▶ _WHAT IS BEING ASKED_
Exactly the lines from the opening of the records through the line containing "Click the 比較 compare button" should be copied, with both included.

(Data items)
****

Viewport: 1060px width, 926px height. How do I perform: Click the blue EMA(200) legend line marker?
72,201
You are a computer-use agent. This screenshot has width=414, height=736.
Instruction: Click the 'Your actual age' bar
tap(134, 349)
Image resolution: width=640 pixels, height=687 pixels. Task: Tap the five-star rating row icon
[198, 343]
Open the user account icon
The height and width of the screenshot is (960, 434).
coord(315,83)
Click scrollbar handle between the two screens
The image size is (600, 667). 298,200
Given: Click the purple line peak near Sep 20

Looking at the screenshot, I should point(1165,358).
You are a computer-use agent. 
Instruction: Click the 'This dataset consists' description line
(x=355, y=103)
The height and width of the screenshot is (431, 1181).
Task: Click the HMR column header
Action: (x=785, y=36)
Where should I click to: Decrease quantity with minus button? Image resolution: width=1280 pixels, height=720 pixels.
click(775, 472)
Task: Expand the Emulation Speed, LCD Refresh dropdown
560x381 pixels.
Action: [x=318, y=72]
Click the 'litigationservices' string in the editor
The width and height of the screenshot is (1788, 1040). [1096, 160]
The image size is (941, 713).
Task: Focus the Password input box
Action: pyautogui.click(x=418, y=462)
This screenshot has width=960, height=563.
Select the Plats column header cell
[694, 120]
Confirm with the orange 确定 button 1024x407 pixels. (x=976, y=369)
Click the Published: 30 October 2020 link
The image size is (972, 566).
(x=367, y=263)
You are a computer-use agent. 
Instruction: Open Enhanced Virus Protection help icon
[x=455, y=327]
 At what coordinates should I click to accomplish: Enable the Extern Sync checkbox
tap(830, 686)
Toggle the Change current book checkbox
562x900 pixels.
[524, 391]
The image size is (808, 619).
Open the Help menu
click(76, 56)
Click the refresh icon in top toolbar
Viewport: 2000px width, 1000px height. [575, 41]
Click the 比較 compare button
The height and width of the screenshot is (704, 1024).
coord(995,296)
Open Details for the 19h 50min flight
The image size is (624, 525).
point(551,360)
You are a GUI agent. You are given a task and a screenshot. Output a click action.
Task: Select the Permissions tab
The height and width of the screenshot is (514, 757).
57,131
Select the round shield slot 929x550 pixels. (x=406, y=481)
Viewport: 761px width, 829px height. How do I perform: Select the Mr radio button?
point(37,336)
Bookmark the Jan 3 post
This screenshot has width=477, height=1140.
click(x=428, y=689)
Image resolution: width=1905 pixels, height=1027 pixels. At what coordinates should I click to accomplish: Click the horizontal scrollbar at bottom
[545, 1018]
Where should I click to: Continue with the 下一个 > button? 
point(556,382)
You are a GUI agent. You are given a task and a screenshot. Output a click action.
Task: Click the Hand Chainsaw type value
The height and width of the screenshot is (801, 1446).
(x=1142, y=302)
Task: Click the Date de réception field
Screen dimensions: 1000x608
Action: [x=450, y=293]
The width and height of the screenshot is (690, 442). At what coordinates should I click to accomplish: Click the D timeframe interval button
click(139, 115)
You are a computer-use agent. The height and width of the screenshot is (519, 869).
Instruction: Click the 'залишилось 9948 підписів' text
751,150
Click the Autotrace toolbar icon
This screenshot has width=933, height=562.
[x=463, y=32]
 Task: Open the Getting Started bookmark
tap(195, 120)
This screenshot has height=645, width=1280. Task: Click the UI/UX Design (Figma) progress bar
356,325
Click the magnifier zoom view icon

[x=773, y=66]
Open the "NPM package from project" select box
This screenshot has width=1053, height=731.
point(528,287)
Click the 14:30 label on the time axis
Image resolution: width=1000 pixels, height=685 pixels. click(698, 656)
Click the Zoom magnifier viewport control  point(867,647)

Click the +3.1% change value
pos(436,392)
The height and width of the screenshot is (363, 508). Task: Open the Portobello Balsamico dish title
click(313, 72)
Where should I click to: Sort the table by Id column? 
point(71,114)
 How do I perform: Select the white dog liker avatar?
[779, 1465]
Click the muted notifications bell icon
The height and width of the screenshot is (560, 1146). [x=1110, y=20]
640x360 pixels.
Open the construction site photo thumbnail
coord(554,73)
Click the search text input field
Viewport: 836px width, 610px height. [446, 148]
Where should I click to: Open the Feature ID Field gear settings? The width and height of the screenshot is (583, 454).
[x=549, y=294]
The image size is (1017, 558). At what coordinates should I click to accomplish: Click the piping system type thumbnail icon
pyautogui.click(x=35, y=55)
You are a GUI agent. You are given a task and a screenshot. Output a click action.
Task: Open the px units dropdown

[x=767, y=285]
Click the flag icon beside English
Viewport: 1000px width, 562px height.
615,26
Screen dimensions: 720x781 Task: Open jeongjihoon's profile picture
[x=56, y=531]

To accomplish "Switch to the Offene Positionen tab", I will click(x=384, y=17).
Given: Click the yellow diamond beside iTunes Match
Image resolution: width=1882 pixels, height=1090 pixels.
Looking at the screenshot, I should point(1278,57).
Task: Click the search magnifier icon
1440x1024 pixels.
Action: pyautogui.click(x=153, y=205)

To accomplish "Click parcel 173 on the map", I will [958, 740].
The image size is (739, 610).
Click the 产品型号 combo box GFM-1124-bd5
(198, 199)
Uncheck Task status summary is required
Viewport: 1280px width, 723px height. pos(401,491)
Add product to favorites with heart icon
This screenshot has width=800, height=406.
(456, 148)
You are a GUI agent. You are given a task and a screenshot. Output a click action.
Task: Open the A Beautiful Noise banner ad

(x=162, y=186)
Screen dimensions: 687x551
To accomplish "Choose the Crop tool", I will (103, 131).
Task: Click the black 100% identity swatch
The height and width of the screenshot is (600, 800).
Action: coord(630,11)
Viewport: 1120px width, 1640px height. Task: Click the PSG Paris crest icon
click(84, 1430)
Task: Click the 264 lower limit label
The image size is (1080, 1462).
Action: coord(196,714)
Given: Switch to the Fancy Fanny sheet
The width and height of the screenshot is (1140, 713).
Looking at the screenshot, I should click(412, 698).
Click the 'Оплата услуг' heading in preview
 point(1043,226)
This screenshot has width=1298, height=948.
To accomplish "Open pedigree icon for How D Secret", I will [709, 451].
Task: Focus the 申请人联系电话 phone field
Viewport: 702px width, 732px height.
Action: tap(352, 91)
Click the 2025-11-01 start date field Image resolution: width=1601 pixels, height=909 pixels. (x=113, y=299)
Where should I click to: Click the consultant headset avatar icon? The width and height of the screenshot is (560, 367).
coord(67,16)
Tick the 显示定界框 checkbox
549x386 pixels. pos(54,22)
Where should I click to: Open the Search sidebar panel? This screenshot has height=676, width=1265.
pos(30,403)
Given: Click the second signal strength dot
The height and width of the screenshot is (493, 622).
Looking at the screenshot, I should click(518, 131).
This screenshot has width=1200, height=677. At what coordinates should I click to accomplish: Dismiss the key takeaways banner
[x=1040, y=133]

****

▶ _TASK OUTPUT_
Viewport: 1060px width, 926px height. How do I perform: Click the blue EMA(200) legend line marker?
72,201
You are a computer-use agent. This screenshot has width=414, height=736.
Instruction: Click the 'Your actual age' bar
tap(134, 349)
Image resolution: width=640 pixels, height=687 pixels. Task: Tap the five-star rating row icon
[198, 343]
Open the user account icon
The height and width of the screenshot is (960, 434).
coord(315,83)
Click scrollbar handle between the two screens
The image size is (600, 667). 298,200
Given: Click the purple line peak near Sep 20

Looking at the screenshot, I should point(1165,358).
You are a computer-use agent. 
Instruction: Click the 'This dataset consists' description line
(x=355, y=103)
The height and width of the screenshot is (431, 1181).
Task: Click the HMR column header
Action: (x=785, y=36)
Where should I click to: Decrease quantity with minus button? Image resolution: width=1280 pixels, height=720 pixels.
click(775, 472)
Task: Expand the Emulation Speed, LCD Refresh dropdown
560x381 pixels.
Action: [x=318, y=72]
Click the 'litigationservices' string in the editor
The width and height of the screenshot is (1788, 1040). [1096, 160]
The image size is (941, 713).
Task: Focus the Password input box
Action: pyautogui.click(x=418, y=462)
This screenshot has width=960, height=563.
Select the Plats column header cell
[694, 120]
Confirm with the orange 确定 button 1024x407 pixels. (x=976, y=369)
Click the Published: 30 October 2020 link
The image size is (972, 566).
(x=367, y=263)
You are a computer-use agent. 
Instruction: Open Enhanced Virus Protection help icon
[x=455, y=327]
 At what coordinates should I click to accomplish: Enable the Extern Sync checkbox
tap(830, 686)
Toggle the Change current book checkbox
562x900 pixels.
[524, 391]
The image size is (808, 619).
Open the Help menu
click(76, 56)
Click the refresh icon in top toolbar
Viewport: 2000px width, 1000px height. [575, 41]
Click the 比較 compare button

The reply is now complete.